-------- Quoted text

1. As another reviewer points out, this streamlined version of what was once The Great Rock Discography no longer includes artists such as Gong, Talk Talk, Kirsty MacColl or even Abba, so it's much less comprehensive than you might have hoped, despite stretching across 1,250 pages. Yet space was somehow found for The Kaiser Chiefs, Kasabian, Keane, The Killers, The Kooks, Korn, Lenny Kravitz, and so on.

2. It's in desperate need of proof-reader:

- The commas and apostropes are all over the place - for example: 'you're answers please on the back of a postage stamp' (p.472), 'This Years Model' (p.243), etc

- There are silly typos such as 'the The Smiths' (p.996) and spelling errors such as 'punk sterotypes' (p.388) and 'Blur mainman Damon Alborn' (p.605)

- There are factual errors: Morrissey's book was called James Dean is Not Dead, not 'James Dean Isn't Dead' (p.996). The Fall's Levitate album was released in September 1997, not February 1998 (p.393). And in the same entry, keyboard player Marcia Schofield has been renamed 'Marsha Schofield' (p.390).

If these mistakes can be found on a first glance through the pages, then what else is incorrect? The usefulness of a reference work of this kind depends on you being able to trust the information it offers.

3. By the end of the book, the printing has gone askew. The last few pages have been sliced in such a way that text is right up against the edge of the page and very difficult to read. On p.1,153, the caption 'Lou Reed of The Velvet Underground' is also sliced off midway through the text.

----------------

**What this task involves:**
Answer these questions from the book review:
(a) How many pages does the book stretch across?
(b) What was the correct title of Morrissey's book?
(c) Which caption is sliced off on p.1,153?
The records have no connection to the review.

-------- Given entries

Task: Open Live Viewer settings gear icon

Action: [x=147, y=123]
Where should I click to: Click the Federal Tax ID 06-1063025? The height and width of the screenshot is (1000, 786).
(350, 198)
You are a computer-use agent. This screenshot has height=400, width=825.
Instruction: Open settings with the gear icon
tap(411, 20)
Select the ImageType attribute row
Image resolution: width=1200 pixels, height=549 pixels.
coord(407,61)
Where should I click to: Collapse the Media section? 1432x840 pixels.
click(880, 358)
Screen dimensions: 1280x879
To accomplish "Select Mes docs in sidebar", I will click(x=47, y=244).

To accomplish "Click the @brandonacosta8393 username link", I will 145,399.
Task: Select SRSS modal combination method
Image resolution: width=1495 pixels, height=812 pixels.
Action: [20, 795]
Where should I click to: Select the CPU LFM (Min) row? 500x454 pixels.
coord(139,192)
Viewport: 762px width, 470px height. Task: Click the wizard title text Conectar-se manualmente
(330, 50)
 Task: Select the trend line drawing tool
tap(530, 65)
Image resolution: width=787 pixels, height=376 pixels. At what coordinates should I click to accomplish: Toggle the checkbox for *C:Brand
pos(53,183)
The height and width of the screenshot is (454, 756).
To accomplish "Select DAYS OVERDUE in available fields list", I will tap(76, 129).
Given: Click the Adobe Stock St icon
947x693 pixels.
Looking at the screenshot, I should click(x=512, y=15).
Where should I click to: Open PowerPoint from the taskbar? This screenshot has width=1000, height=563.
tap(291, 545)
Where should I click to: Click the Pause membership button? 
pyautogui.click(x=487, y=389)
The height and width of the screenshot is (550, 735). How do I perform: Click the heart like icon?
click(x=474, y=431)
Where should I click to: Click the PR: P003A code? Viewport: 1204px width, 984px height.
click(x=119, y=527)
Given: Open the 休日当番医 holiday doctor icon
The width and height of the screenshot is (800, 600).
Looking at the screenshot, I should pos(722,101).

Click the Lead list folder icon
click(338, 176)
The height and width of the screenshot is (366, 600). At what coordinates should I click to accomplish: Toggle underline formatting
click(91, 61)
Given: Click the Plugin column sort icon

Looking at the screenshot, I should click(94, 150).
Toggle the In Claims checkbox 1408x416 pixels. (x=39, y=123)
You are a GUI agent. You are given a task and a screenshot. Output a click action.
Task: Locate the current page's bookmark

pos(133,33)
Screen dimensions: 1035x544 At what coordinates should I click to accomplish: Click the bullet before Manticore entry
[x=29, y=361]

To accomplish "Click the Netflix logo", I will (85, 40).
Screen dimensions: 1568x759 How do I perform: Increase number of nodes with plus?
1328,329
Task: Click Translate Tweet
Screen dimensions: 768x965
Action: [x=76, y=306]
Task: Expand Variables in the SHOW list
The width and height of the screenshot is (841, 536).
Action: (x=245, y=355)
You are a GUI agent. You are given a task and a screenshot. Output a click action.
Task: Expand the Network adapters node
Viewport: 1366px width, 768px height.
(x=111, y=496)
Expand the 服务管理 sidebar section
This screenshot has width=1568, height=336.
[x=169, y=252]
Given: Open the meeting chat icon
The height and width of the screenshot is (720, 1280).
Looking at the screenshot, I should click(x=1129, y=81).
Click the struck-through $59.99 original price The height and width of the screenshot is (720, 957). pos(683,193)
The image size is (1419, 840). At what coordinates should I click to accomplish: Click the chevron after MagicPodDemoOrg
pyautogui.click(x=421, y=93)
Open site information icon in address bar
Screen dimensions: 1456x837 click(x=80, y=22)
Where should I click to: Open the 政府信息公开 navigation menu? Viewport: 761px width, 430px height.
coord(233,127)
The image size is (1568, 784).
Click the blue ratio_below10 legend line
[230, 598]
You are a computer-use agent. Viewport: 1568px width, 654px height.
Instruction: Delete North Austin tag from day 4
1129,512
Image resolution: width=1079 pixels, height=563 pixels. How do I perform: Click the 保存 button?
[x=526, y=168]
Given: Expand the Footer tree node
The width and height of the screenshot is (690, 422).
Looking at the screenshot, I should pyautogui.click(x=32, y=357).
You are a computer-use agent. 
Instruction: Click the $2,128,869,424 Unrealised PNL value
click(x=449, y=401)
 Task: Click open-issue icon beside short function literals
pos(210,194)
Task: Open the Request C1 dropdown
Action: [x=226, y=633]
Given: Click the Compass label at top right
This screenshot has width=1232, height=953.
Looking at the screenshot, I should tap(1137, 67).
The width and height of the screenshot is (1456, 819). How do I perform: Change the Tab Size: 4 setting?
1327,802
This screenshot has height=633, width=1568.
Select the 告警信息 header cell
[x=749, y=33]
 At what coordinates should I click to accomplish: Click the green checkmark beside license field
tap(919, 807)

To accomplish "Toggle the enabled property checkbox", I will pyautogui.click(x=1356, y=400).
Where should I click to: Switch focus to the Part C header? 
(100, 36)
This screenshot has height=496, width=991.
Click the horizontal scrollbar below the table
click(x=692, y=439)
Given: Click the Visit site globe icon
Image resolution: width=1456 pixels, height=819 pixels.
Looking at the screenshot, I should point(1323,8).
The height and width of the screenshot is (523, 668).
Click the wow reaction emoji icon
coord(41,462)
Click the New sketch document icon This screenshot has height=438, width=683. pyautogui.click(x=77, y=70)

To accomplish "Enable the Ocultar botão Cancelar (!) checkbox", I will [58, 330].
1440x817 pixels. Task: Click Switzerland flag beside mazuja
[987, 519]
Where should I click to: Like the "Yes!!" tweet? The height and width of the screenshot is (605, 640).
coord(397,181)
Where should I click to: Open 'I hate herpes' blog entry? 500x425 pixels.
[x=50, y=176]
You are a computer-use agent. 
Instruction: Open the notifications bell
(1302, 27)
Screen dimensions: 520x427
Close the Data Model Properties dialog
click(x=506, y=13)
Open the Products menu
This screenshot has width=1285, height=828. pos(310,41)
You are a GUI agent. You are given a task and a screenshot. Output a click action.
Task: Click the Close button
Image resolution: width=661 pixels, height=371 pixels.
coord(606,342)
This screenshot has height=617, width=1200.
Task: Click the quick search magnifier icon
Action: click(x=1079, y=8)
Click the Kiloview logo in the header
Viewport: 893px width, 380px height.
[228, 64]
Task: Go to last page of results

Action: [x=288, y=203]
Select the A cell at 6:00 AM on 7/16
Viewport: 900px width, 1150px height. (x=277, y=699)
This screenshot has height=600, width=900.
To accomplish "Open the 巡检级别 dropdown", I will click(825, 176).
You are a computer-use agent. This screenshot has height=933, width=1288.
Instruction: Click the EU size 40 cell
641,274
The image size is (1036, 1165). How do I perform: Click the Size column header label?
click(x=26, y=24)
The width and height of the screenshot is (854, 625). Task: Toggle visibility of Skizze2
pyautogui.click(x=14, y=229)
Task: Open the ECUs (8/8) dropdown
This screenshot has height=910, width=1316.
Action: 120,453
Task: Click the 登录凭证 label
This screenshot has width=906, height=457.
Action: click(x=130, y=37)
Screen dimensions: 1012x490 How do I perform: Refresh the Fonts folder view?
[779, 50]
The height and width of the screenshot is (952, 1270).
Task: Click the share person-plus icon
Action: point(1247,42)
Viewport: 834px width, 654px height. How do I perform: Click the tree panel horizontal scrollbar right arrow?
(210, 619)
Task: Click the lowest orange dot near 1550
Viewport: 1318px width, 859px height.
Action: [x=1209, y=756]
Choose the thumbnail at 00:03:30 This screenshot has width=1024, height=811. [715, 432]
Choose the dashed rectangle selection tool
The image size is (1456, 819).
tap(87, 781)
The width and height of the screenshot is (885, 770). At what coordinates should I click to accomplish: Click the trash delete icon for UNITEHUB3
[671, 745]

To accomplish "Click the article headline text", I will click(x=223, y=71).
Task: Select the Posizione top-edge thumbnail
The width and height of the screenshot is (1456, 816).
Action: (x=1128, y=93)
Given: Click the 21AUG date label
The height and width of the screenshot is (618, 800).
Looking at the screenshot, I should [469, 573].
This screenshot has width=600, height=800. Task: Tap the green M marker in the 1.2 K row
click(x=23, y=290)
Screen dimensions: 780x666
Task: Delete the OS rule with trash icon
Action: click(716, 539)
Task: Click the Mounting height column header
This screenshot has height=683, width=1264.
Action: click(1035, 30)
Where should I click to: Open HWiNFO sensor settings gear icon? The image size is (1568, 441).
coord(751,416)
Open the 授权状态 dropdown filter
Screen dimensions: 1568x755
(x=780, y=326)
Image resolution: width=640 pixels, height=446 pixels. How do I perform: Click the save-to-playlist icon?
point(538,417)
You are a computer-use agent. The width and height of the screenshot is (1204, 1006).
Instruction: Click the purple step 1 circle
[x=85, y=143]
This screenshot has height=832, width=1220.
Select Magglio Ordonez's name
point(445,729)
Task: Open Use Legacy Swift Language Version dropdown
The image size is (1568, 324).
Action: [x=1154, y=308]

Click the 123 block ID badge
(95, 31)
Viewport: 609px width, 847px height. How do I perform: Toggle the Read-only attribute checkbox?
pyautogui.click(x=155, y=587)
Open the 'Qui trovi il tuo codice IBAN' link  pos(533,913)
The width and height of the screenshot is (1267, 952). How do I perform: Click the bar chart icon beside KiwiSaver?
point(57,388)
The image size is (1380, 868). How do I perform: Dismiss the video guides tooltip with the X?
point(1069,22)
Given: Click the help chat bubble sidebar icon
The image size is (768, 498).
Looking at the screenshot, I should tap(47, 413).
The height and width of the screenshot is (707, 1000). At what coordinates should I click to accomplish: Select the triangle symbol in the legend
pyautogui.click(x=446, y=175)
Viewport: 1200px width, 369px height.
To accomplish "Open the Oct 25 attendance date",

----------------

**Finished task:**
(a) 1,250 pages
(b) James Dean is Not Dead
(c) 'Lou Reed of The Velvet Underground'